Sally Hicks the fish-buyer, Mrs. Porritt's friend, was big, red-faced and as strong as a man. She always drove her cart at a furious pace, standing straddle-legged and balancing it as it rattled and bumped over the cobbles. One night Sally was driving home along the cliff road with the money from the sale of her fish in her pocket. Suddenly two men sprang out of the hedge, one seizing the horse's head and one hanging on the tail of the cart. Sally had the whip in her hand and with it slashed the man off in front, then she dived back at the other with her fishgutting knife, and drove on as fast as she could lick.

When she went to clean her cart in the morning she found four fingers lying inside.

Saturday, November 7, 2020

the notebooks of D'Arcy Wentworth Thompson

Image based on the plant photography of Karl Blossfeldt
D'Arcy Wentworth Thompson, quoted in Ruth D'Arcy Thompson, D'Arcy Wentworth Thompson, The Scholar-Naturalist (London: Oxford University Press, 1958), p . 175—

You choose some subject or other which takes your fancy, you buy a notebook and label it with the title of your theme; and you keep jotting down therein whatsoever bears upon your subject, as it comes your way, in all your reading, observation and reflection. I have had many such notebooks and some I have soon grown tired of but others have lasted and served me well ... Your subject opens out wonderfully as time goes on, it tempts you into byways, it carries you far afield; if you play the game aright it never comes to an end. It grows in interest continually, for things are interesting only in so far as they relate themselves to other things; only then can you put two and two together, and see them make four or even five, and hear them tell stories about each other.
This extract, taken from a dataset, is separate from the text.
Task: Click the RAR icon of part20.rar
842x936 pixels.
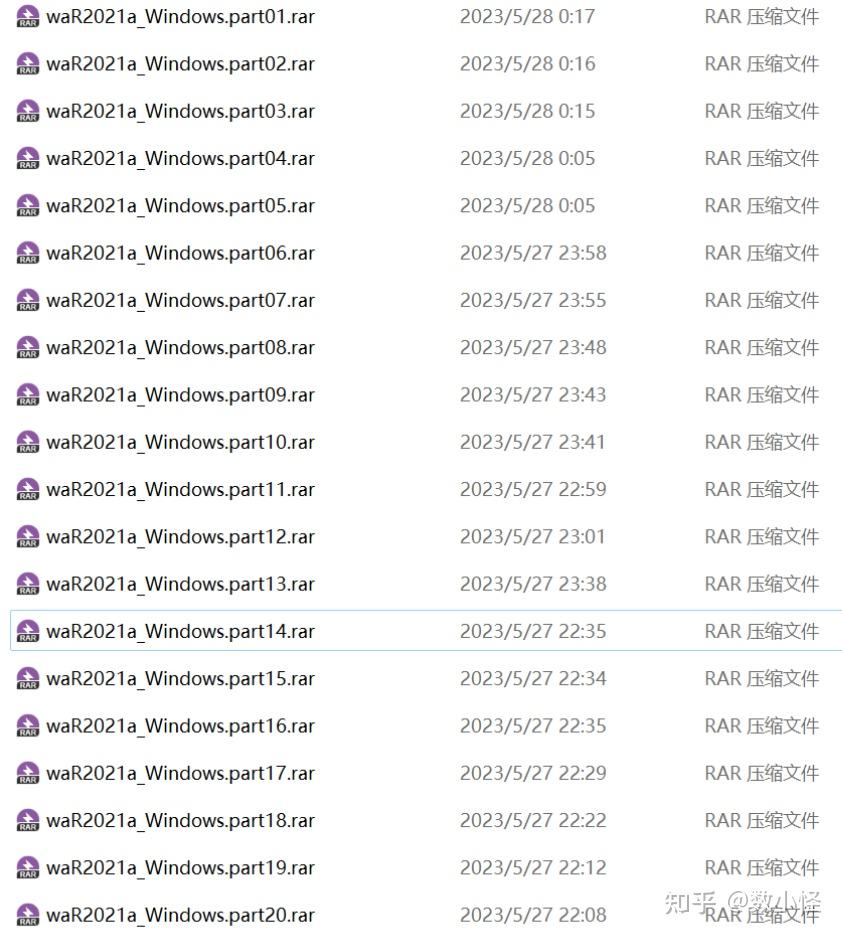Action: [27, 915]

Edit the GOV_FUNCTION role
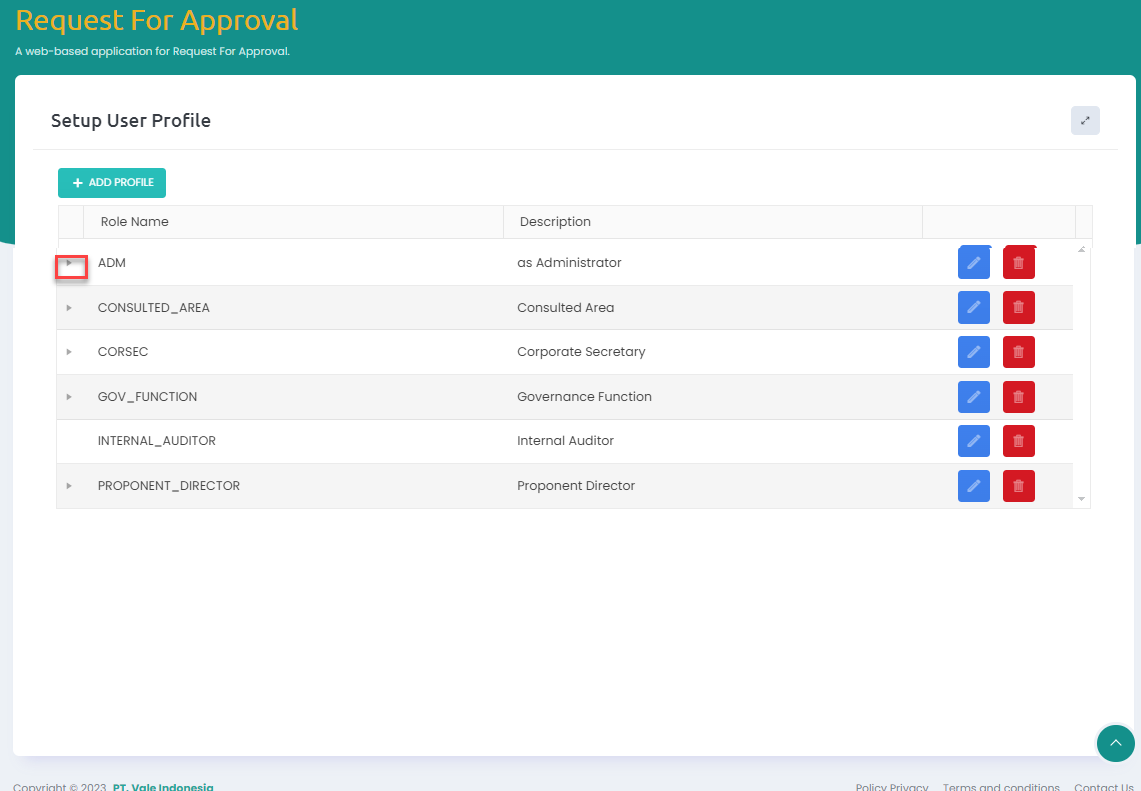tap(973, 397)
Such is science itself and such is all the knowledge that interests mankind.

Friday, November 6, 2020

Remembering Iowa traders among the Navajo

Life among the Navajo (online access)

 

penny whistle popular tunes and Scottish airs

Above Image based on the plant photography of Karl Blossfeldt

•••

OIL PAINT AND GREASE PAINT: Autobiography of Laura Knight. New York: MacMillan, 1936. p. 173—

The Beer house might well have been called the “Bear Garden.” We led poor old Mrs. Beer a dance and she loved it. She used to scream at us and we screamed at her—the noise was terrible every morning when she put a wet sponge down Joey Carter-Wood's neck to wake him and make him get up. She was always glad when we came back after an absence, and once she said, “I've felt that miserable all the time you've been away. It's that quiet and I miss the music!” Up till then we had been conscience-stricken about our nightly band.

Joey Carter-Wood played Scotch airs and popular tunes on the penny whistle. He had both good ear and voice. Thompson used paint brushes as drumsticks to play on two empty biscuit-tins, kettledrums to us. Harold [Knight] provided the big drum by beating his fist on the canvas of a big life study left behind by a former lodger, which picture was used in summer to hide the empty fire-grate. I hummed through a tissue-covered comb. We rehearsed our orchestra nearly every night, and generally stopped at two o'clock in the morning out of consideration for Mrs. Beer, who slept in the adjoining room. Apparently we need not have bothered!

There were two [Augustus] “John” drawings in our room left by their owner in lieu of rent. Most of Mrs. Beer's treasures were piled up underneath her bed; they included boxes full of books, which were no good to her, for she could not read. We always laughed to see her on Sunday afternoon, washed and shining, with her hair slicked back tighter than ever, dressed in her best black, sitting in the kitchen with a Bible in her hands; like as not it was upside down she did not know the difference.